Governor Murphy’s Executive Orders Respond to Threats of Climate Change
“The State’s ability to reduce . . . climate change impacts will depend on the collective effort . . . of our political and community leaders, businesses, industries, and government entities.” reads Executive Order 100 of New Jersey Governor Phil Murphy.
In 2019 Governor Murphy signed Executive Order 89, which aims to mitigate the effects of climate change. In January he signed Executive Order 100, to mitigate its causes and curb greenhouse gas emissions.
Executive Order 89: Climate Change Resilience
This order, signed last October on the seventh anniversary of Superstorm Sandy, is designed to help New Jersey plan for the risks posed by flooding, sea-level rise, temperature rise, forest fires, and other climate catastrophes. The directive establishes a Chief Resilience Officer to develop and lead a Statewide Climate Change Resilience Strategy (SCCRS) and Interagency Council on Climate Resilience (ICCR).
NJDEP Assistant Commissioner David Rosenblatt was appointed as the Program’s Chief Resilience Officer. The SCCRS will play a role in determining grant funding, information, and other assistance available to state agencies, counties, and municipalities on efforts to protect against the effects of climate change – especially those affecting infrastructure, natural resources, and the economy. A section of the SCCRS called the Coastal Resilience Plan will emphasize these measures as they apply to sea level rise, flooding, and extreme weather in NJ coastal communities.
The ICCR comprising 16 state agencies will ensure that the SCCRS is coordinated with input from all factions of the New Jersey State government.
Executive Order 100: Protecting Against Climate Threats
While EO-89 seeks to shore up New Jersey’s communities against climate hazards, it does not address the causes of climate change. As such, EO-100 was designed to guide the reduction of New Jersey’s greenhouse gas emissions.
The order mandates the establishment of Protecting Against Climate Threats (PACT) regulations. They will be designed to monitor and report on greenhouse gas emissions, govern emission reduction, and tie climate considerations to a range of permits, including those for land-use, site remediation, and air and water quality.
Implications for Developers and Businesses
These new rules will apply to state-funded projects and private ventures such as new apartment complexes, schools near the shore, or energy plants that produce carbon emissions. Developers will have to adhere to stricter carbon emissions standards in order to obtain grants and building permits.

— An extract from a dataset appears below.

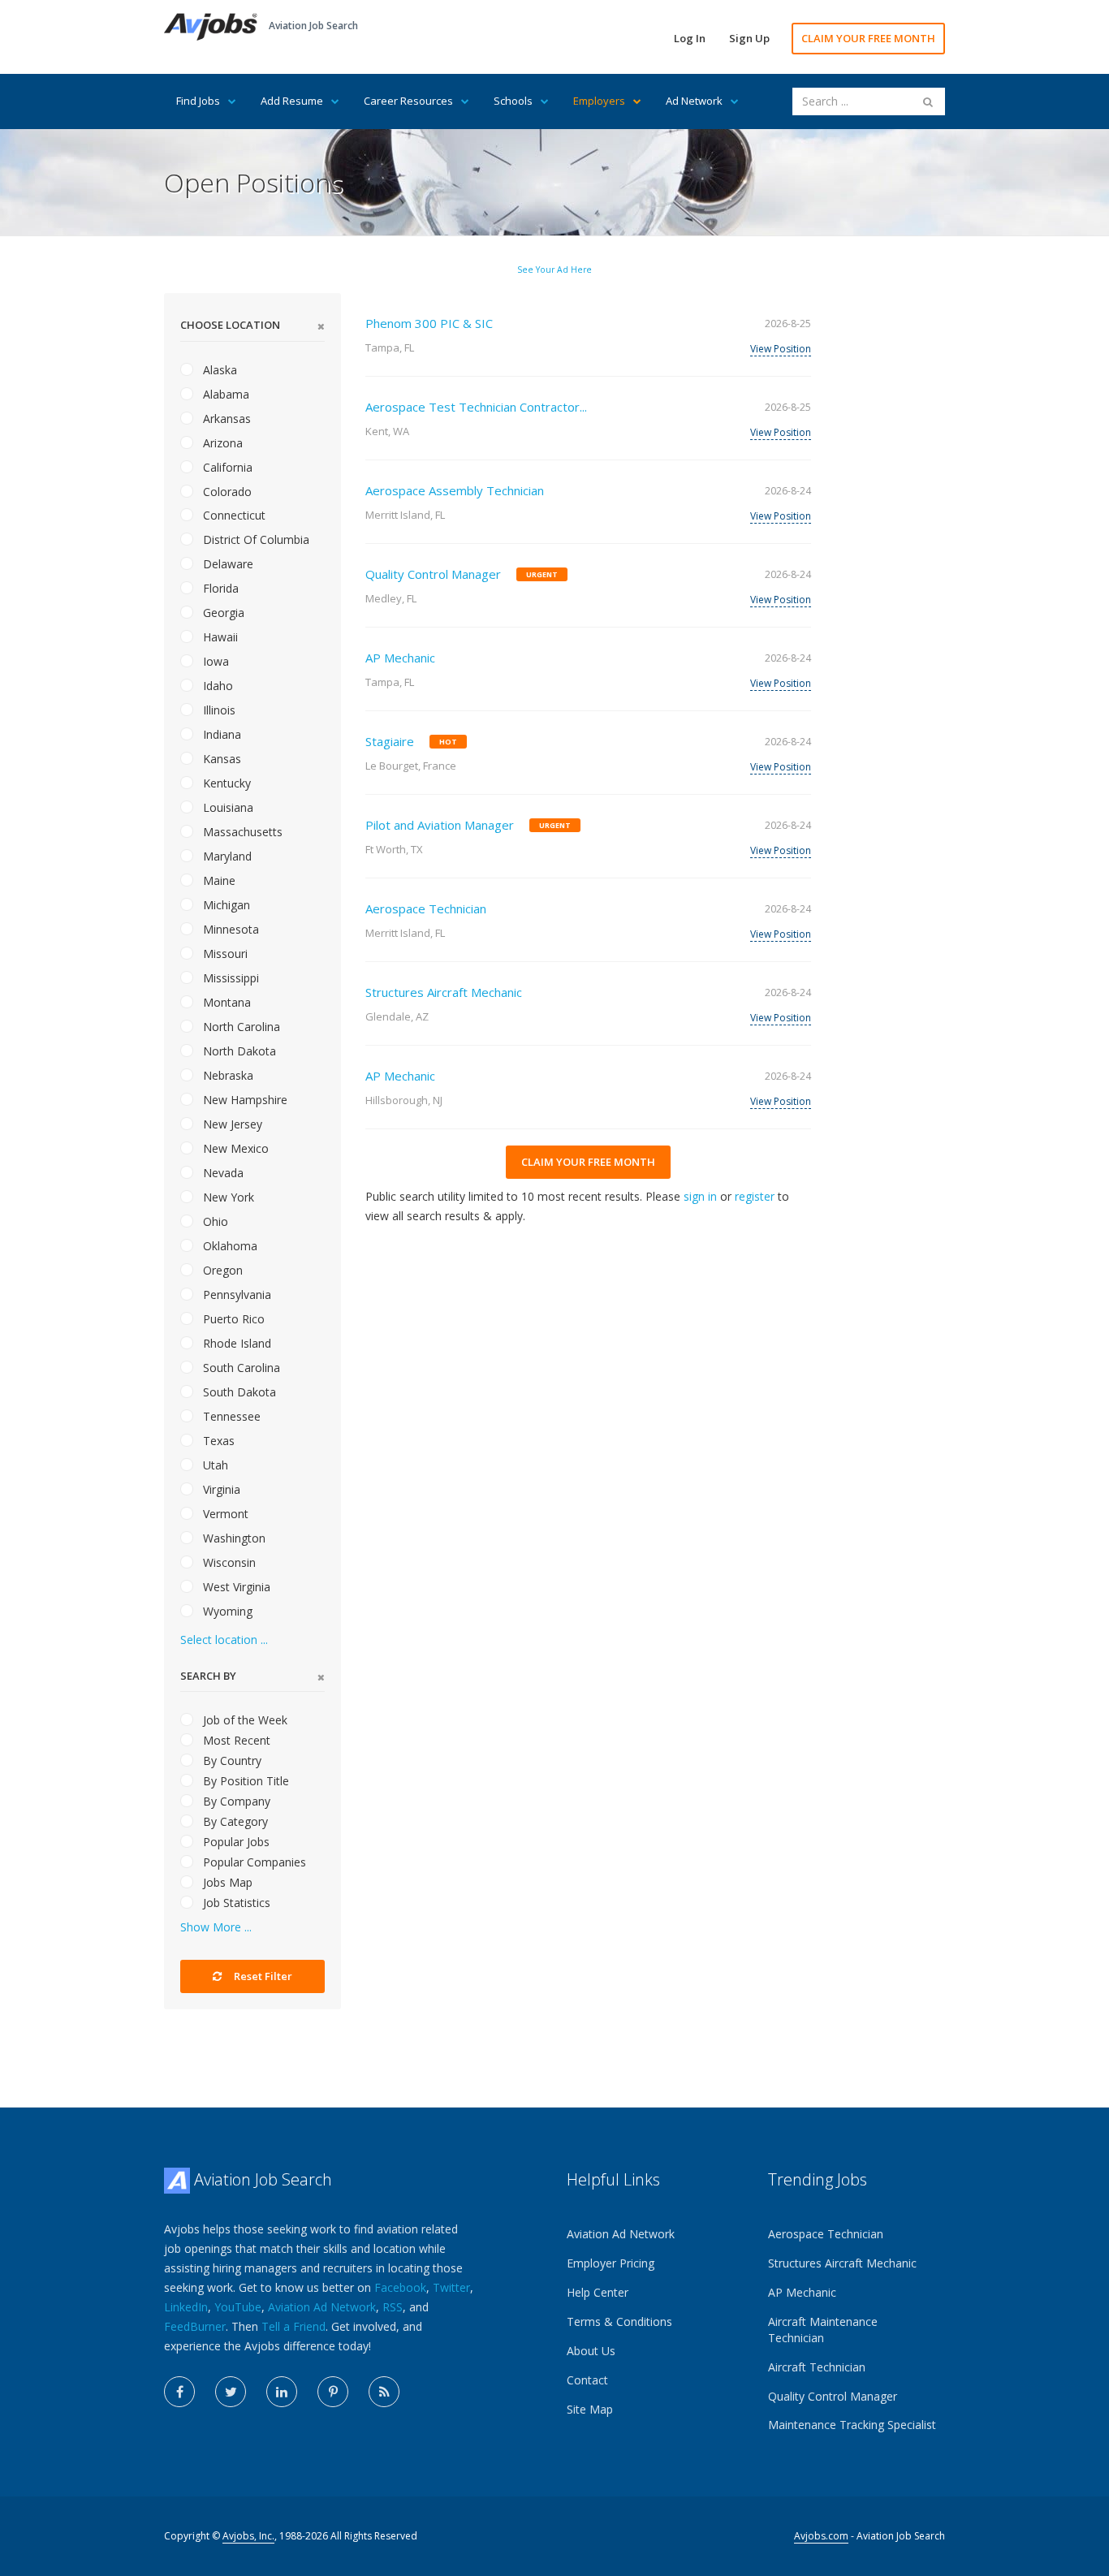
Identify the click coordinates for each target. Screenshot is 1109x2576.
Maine (217, 880)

The state will work with industry and stakeholders to increase job training, education, and awareness about net zero-carbon technologies. They’ll work to connect people to mass transit and extend bike and scooter sharing to get cars off the road and reduce auto emissions.
The backdrop to these executive orders includes both the Murphy administration’s tendency toward environmental progress and New Jersey’s greater history of environmental legislation.

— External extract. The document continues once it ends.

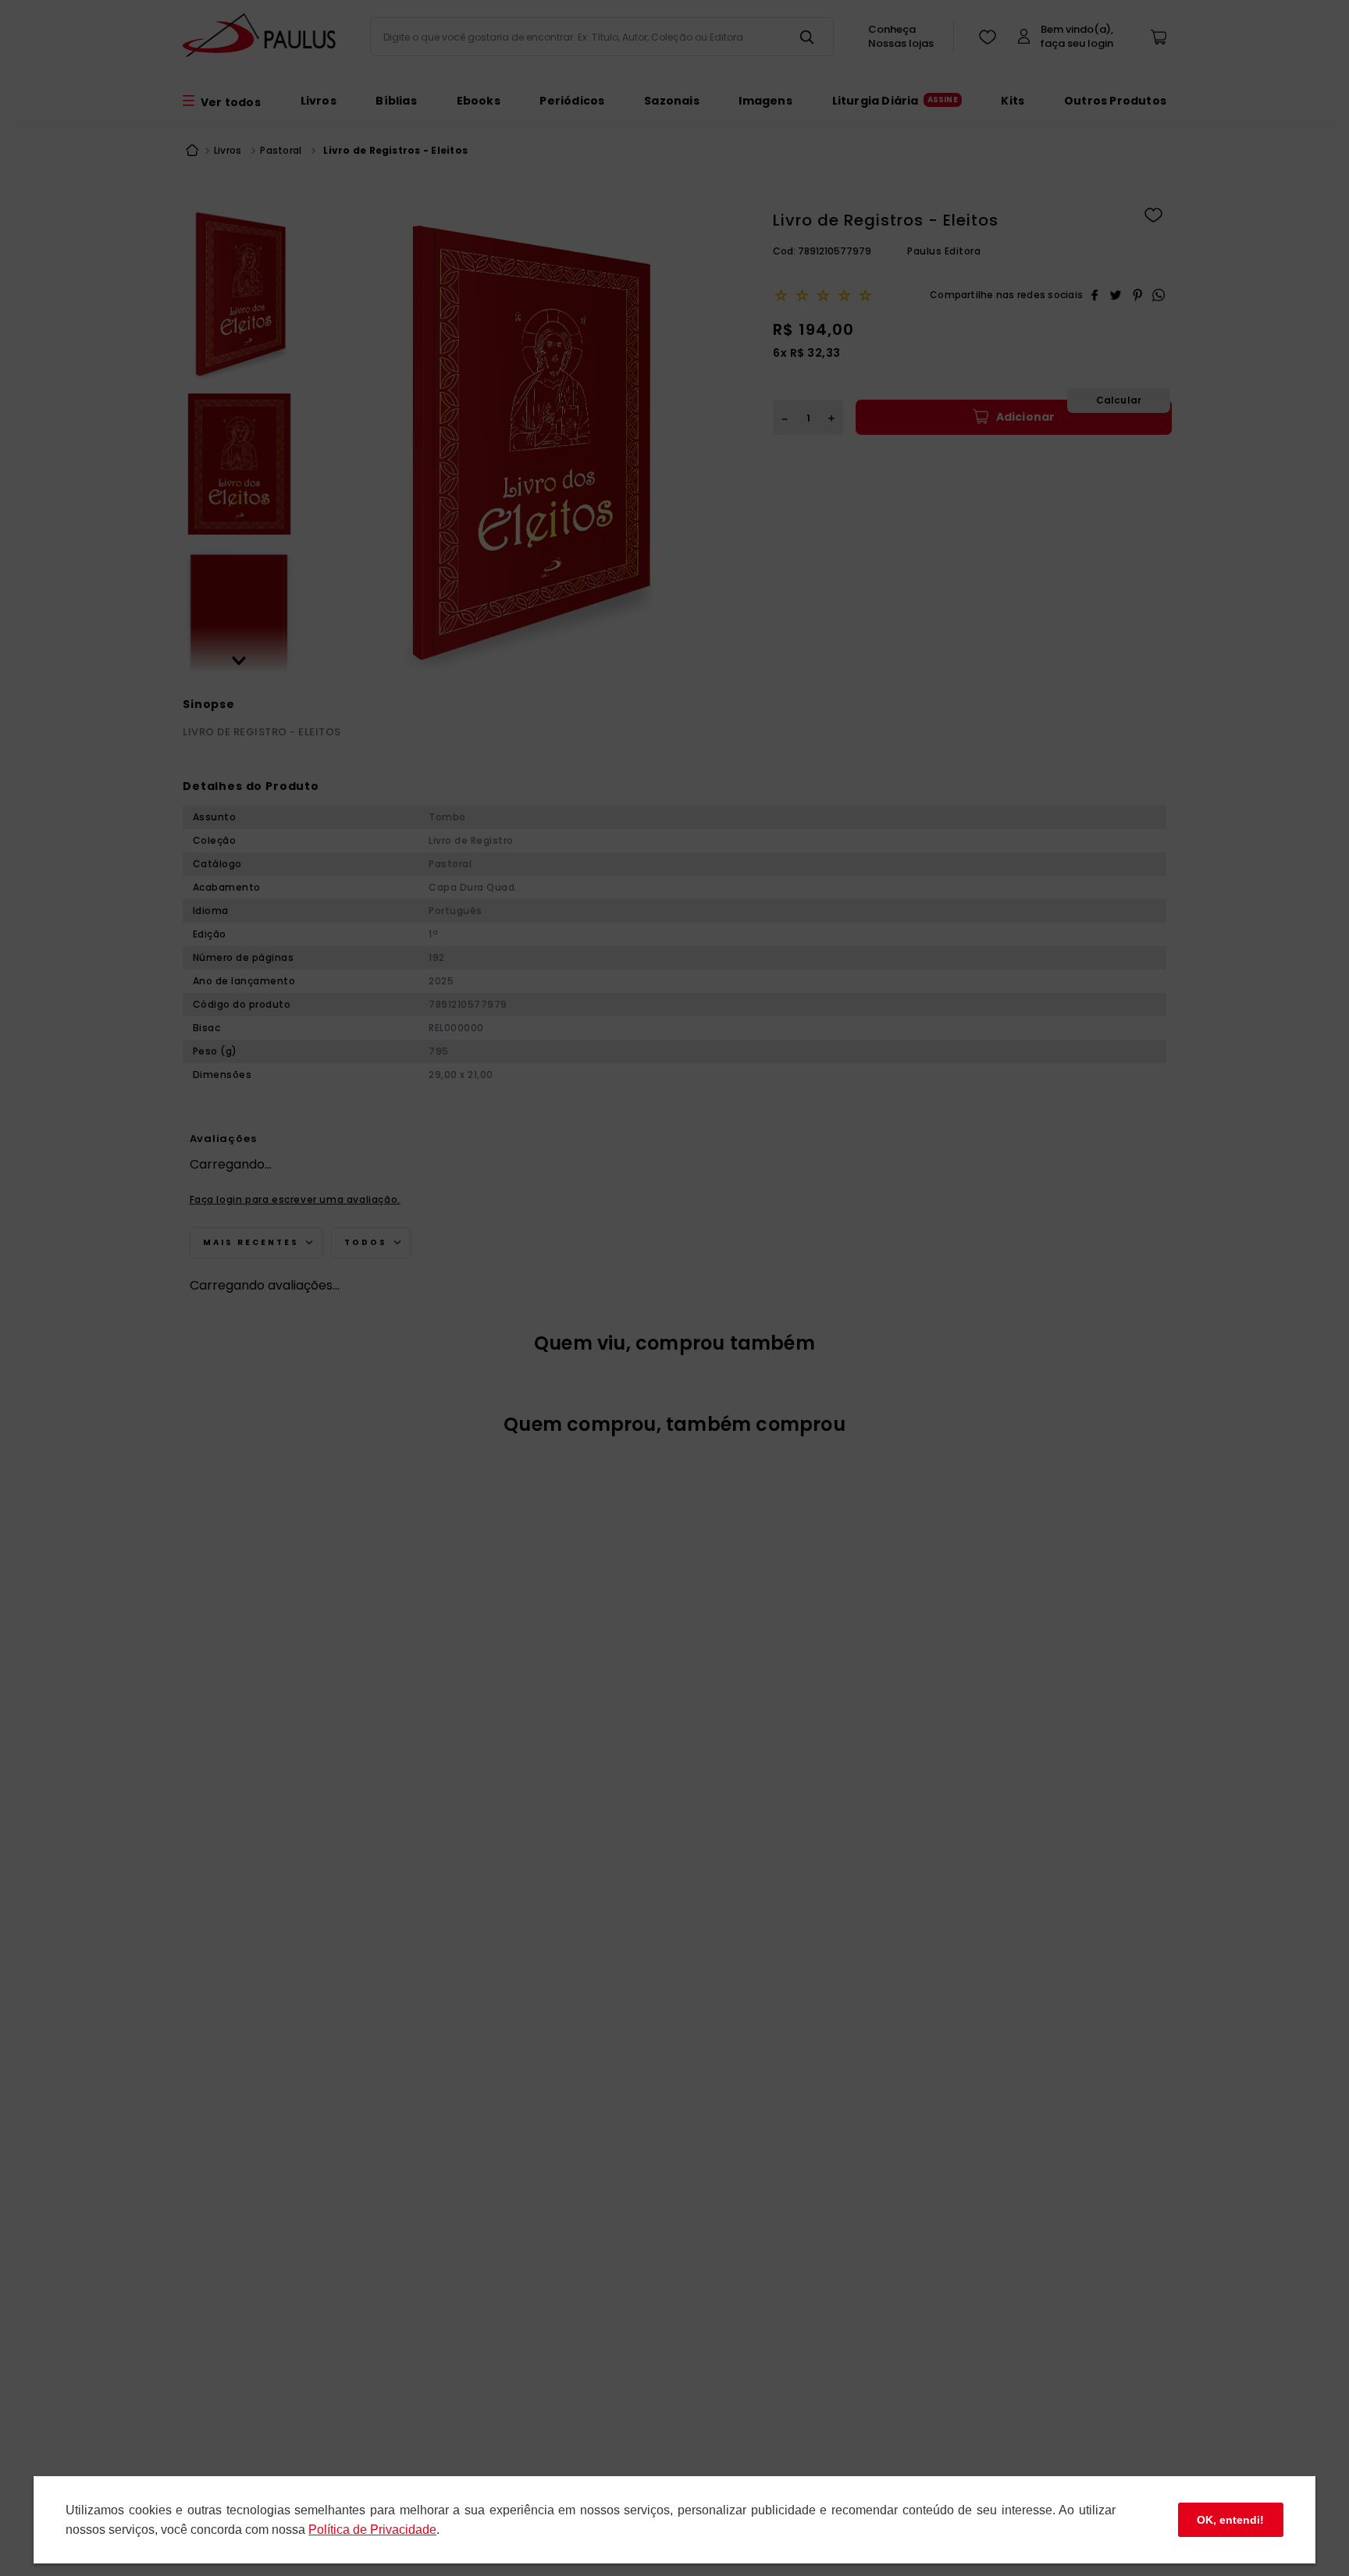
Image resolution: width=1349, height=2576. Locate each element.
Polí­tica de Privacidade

In 1961, the Green Acres Program was started to protect the state’s natural resources and has since created hundreds of public parks and outdoor recreation spaces. Through the Blue Acres Program, the state buys properties along NJ waterways that are damaged, or at risk of damage, by flooding to protect land that is immediately inland of those properties. In 2007, the Global Warming Response Act set limits to reduce New Jersey’s greenhouse gasses to 1990 levels by 2020 and to be 80% below 2006 levels by 2050. New Jersey has exceeded its 2020 goal, according to NJDEP data.

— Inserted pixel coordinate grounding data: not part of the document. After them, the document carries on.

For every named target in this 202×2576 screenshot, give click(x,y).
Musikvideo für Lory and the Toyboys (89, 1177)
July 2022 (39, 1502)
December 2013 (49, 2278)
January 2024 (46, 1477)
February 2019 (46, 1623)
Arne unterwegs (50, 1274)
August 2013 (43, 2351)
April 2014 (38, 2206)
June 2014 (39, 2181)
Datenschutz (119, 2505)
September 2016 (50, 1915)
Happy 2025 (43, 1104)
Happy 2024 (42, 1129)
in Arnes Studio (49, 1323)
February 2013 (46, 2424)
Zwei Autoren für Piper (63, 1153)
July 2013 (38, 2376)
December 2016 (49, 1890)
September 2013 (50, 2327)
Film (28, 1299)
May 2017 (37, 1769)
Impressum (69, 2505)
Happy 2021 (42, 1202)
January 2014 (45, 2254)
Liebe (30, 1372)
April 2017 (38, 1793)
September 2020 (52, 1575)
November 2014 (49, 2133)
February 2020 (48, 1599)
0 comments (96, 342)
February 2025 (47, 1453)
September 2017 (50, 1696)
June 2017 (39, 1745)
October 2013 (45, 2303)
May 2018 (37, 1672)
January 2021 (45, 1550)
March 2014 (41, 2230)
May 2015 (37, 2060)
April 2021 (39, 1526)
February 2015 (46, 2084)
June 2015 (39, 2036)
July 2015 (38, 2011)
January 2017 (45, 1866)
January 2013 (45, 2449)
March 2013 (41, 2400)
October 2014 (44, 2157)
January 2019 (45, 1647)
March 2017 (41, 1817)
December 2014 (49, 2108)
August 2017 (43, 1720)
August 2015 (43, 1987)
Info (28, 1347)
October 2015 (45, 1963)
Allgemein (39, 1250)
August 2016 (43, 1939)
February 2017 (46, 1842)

In more current history, Governor Murphy’s Executive Order 8 commissioned the NJ Energy Master Plan to guide the state to zero emissions by 2050, a more ambitious goal than the one set by the Global Warming Response Act. Murphy also recently opposed the construction of a natural gas power plant in the Meadowlands, which would emit an estimated 3.5 million tons of CO2 per year.
The rationale for Executive Orders 89 & 100
New Jersey is already one of the most energy-efficient states per capita, yet with a large and dense population, it is the 16th-highest polluter of air emissions overall. As¬ a coastal state it is more vulnerable to extreme weather caused by climate change. A recent Rutgers University study predicts that New Jersey will see twice the global average of sea-level rise this century (1.1 ft by 2030, 2.1 ft by 2050, and 6.3 ft by 2100). NJ coastal homes and buildings at high risk of climate-related damage are valued at $60B. National damage from climate change could average in the hundreds of billions of dollars per year by the end of the century.
These Executive Orders are also intended to proactively benefit the state’s budget; citing studies that show that every $1 spent in protecting against climate hazards will save $6 spent reacting to hazards after the fact.
New Jersey’s goal to use 100% clean energy by 2050 is ambitious and will likely be debated and modified many times. It is important for us all to be knowledgeable about issues affecting our businesses and our lives as we push forward in making New Jersey a better and cleaner place to live and work.